Dataset entries
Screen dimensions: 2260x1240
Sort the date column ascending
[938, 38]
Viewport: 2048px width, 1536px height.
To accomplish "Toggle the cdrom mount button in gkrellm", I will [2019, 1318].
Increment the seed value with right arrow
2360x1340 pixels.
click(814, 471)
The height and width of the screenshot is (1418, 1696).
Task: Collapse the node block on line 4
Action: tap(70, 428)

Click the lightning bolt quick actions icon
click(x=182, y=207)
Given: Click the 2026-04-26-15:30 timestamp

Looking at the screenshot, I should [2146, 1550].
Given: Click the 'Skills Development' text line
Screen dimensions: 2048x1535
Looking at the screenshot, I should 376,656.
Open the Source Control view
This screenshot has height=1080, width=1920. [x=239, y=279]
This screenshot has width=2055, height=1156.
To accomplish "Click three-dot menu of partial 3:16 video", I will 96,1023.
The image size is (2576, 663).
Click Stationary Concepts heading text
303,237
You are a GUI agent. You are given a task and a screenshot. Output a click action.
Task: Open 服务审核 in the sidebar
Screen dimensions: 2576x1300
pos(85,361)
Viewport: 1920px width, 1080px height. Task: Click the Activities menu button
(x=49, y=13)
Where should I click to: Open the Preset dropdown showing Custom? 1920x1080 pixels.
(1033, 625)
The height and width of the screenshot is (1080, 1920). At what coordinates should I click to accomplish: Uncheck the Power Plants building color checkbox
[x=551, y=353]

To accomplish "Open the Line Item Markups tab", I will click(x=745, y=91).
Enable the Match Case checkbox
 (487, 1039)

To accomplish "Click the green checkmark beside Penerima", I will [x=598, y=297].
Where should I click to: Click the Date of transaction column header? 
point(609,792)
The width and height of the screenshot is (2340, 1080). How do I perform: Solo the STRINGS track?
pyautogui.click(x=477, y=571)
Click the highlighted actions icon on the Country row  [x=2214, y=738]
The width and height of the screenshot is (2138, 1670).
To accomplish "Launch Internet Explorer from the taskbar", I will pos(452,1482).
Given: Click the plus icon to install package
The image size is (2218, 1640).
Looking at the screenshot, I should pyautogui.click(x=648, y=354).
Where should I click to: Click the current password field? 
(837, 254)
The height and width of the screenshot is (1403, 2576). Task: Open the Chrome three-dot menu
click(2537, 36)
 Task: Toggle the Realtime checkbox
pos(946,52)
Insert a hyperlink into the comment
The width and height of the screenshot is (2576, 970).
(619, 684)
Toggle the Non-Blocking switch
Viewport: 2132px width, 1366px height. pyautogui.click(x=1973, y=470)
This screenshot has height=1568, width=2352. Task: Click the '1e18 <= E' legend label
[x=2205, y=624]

**YOUR GOAL**
Look above for the line holding "Screen dimensions: 2048x1535" and the line holding "This screenshot has width=2055, height=1156.", then output exactly those two lines and every line between them, nothing more.

**EXERCISE RESULT**
Screen dimensions: 2048x1535
Looking at the screenshot, I should 376,656.
Open the Source Control view
This screenshot has height=1080, width=1920. [x=239, y=279]
This screenshot has width=2055, height=1156.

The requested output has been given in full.